Pokémon Go Players Have Unwittingly Trained AI to Navigate the World

Niantic says it is using data generated by Pokémon Go players to create a “Large Geospatial Model” that can navigate the real world and power robots.

404 Media

@jasonkoebler "Large Geospatial Models will help computers perceive, comprehend, and navigate the physical world in a way that will seem equally advanced [to LLM's]"

The more I learn about LLM's the worse they seem, so this might not be the selling point they think it is.

Even their example is weird: the average church has x behind it, so we can safely assume this one will too! But that's... not how the built environment works. I'm not sure how confidently telling a user there's a parking lot behind a church when actually there's a big construction pit would ever be helpful.

@jasonkoebler @VulpineAmethyst thats fine. When i play it atm, i can walk through a park, and go says I'm 45 metres away, walking through a building on the other side of a road...
@jasonkoebler what a time to be alive
@alien @jasonkoebler ¡Necesitamos un reconocimiento del terreno! Marchando unos Dragonites para movilizar a los entrenadores P.

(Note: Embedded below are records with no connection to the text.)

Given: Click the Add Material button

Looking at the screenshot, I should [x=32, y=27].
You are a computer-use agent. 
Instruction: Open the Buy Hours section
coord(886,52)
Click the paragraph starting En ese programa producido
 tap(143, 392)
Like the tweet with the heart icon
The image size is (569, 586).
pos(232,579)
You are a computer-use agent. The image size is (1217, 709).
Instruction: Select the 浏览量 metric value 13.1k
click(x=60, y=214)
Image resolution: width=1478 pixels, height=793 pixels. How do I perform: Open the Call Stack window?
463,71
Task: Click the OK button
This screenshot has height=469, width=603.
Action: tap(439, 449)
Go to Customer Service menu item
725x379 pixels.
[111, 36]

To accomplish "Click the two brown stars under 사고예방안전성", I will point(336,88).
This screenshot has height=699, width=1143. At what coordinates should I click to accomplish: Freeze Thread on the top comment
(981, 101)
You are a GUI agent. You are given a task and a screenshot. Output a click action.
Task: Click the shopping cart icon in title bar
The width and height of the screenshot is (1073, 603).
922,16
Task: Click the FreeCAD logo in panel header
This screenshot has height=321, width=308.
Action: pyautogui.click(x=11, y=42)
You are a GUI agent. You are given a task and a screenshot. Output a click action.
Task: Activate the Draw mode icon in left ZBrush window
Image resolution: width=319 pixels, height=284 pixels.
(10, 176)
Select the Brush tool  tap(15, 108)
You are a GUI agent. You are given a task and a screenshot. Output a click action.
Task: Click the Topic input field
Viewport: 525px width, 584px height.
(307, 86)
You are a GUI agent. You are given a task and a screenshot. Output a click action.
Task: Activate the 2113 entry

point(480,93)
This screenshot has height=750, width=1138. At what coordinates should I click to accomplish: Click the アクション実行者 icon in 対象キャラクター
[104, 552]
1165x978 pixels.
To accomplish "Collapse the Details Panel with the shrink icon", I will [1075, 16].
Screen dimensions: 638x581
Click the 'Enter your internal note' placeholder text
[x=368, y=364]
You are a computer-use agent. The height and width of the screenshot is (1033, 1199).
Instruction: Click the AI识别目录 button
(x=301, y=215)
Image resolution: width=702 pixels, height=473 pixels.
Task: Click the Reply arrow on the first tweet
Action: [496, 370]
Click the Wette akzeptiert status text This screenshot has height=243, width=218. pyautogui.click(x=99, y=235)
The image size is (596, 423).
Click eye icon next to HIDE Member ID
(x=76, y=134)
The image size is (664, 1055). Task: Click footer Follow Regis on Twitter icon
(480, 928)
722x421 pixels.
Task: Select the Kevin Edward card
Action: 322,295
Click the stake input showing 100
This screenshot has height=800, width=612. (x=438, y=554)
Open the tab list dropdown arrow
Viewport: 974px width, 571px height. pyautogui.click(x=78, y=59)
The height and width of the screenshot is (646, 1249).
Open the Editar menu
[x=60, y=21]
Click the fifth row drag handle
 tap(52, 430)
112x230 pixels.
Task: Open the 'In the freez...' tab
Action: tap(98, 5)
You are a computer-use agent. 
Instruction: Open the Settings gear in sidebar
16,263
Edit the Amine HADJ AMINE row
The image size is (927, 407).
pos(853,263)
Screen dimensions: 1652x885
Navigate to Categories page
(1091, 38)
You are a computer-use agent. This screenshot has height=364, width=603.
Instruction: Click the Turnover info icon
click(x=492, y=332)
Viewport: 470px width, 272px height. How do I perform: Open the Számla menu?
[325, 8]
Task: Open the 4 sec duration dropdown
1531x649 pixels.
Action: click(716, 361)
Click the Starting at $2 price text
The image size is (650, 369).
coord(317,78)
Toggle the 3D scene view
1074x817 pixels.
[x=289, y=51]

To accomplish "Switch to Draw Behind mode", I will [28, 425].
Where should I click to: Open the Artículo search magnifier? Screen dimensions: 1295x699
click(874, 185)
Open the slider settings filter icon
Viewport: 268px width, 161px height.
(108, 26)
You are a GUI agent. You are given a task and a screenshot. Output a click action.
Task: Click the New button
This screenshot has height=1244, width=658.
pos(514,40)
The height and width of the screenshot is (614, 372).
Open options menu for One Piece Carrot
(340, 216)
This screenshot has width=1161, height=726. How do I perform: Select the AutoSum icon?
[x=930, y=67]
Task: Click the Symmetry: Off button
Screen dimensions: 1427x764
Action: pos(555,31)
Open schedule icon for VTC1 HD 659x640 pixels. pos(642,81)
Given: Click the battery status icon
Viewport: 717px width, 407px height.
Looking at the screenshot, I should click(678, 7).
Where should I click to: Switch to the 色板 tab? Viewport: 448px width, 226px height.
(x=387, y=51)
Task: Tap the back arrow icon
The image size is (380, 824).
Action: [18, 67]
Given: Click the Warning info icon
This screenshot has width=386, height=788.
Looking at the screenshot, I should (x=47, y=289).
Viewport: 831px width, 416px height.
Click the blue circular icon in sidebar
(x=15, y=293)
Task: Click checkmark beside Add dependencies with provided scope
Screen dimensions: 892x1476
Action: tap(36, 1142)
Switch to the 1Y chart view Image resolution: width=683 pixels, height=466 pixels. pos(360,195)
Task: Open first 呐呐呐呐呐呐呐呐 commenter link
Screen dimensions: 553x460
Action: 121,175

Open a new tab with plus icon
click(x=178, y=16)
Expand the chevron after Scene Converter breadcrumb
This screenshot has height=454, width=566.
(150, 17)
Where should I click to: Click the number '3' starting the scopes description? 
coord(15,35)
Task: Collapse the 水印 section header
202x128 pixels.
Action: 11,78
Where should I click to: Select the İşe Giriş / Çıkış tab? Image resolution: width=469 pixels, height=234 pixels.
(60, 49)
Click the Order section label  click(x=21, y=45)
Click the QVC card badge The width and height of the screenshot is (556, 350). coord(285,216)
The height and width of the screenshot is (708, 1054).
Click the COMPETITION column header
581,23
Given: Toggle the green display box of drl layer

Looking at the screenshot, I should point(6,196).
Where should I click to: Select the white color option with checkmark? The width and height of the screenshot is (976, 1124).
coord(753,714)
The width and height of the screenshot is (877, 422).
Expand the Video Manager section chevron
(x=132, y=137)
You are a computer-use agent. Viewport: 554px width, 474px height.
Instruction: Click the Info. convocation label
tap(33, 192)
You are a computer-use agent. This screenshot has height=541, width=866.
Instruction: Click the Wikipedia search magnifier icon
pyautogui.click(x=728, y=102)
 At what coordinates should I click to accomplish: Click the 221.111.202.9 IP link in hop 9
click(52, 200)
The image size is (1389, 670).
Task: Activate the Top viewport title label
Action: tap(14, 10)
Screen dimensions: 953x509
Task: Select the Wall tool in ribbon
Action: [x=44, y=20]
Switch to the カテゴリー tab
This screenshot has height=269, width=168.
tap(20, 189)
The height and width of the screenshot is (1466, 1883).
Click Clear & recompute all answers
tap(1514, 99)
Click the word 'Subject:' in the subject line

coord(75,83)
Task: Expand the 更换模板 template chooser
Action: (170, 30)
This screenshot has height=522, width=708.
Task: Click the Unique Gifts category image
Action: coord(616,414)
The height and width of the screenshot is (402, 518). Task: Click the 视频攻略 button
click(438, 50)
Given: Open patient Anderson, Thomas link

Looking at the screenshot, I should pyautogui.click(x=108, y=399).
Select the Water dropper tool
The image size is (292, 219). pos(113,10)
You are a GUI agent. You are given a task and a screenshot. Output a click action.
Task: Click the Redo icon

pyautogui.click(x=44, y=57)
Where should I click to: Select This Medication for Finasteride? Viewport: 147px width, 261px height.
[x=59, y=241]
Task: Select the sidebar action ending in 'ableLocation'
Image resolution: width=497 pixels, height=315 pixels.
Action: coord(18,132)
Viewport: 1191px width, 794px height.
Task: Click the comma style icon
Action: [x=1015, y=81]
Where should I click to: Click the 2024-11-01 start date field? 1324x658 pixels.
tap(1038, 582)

@jasonkoebler I hate everything about this lmao

> Niantic’s LGM builds upon its Lightship Visual Positioning System (VPS), which allows players to pin virtual items to physical locations in the world with “centimeter-level accuracy.”

I don't buy that they made a system that can deliver survey grade accuracy without the equipment used by surveyors

> No church is the same, but many share common characteristics. An LGM is a way to access that distributed knowledge.

The similar characteristics are that all churches are buildings lol

Like congrats, you made a model that predicts that a church will have a fire exit at the back. Well done, thanks for emitting a small industrial nation's worth of GHG to tell us that.

Also why would using made up data based on "distributed knowledge" be useful for positioning? If you have someone looking at the back of a building you don't have data for, you could still determine position by the geometry and skew of the building's face, no making up features required.

@malle_yeno this church will have walls :]
@jasonkoebler @malle_yeno I bet it'll have a spire too, and maybe a statue of a naked guy, tied to wooden planks.
@jasonkoebler This isn't even Niantic's first time doing shady government surveillance lol

@jasonkoebler

And look what the advertising did:

@jasonkoebler can't have shit anymore. Can't even play a game which lets you go outside

@jasonkoebler Unwittingly, unwittingly... I was aware of the underlying spying nature of #pokemonGo, and I tolerated it while I got a quid-pro-quo. In fact, I was prepared for Nyantic to sold my data (I accepted that in its EULA), but not for my phone provider to sold my data, as it did against my will.

I disabled RA mode, but it turned evident that Pokémon Go wanted you to map everything, thus the "RA scanning" of pokéstops.

@jasonkoebler WHAT. WHAGGT ABOUT PIKMIN BLOOM.

@jasonkoebler

Bastards. Utter bastards. Explains a lot about how much data and battery the damn app used too, christ.

(I used Pokemon Go for two months in the pandemic to prompt myself to exercise but stopped because a simple walk down the street was eating up several gigabytes.)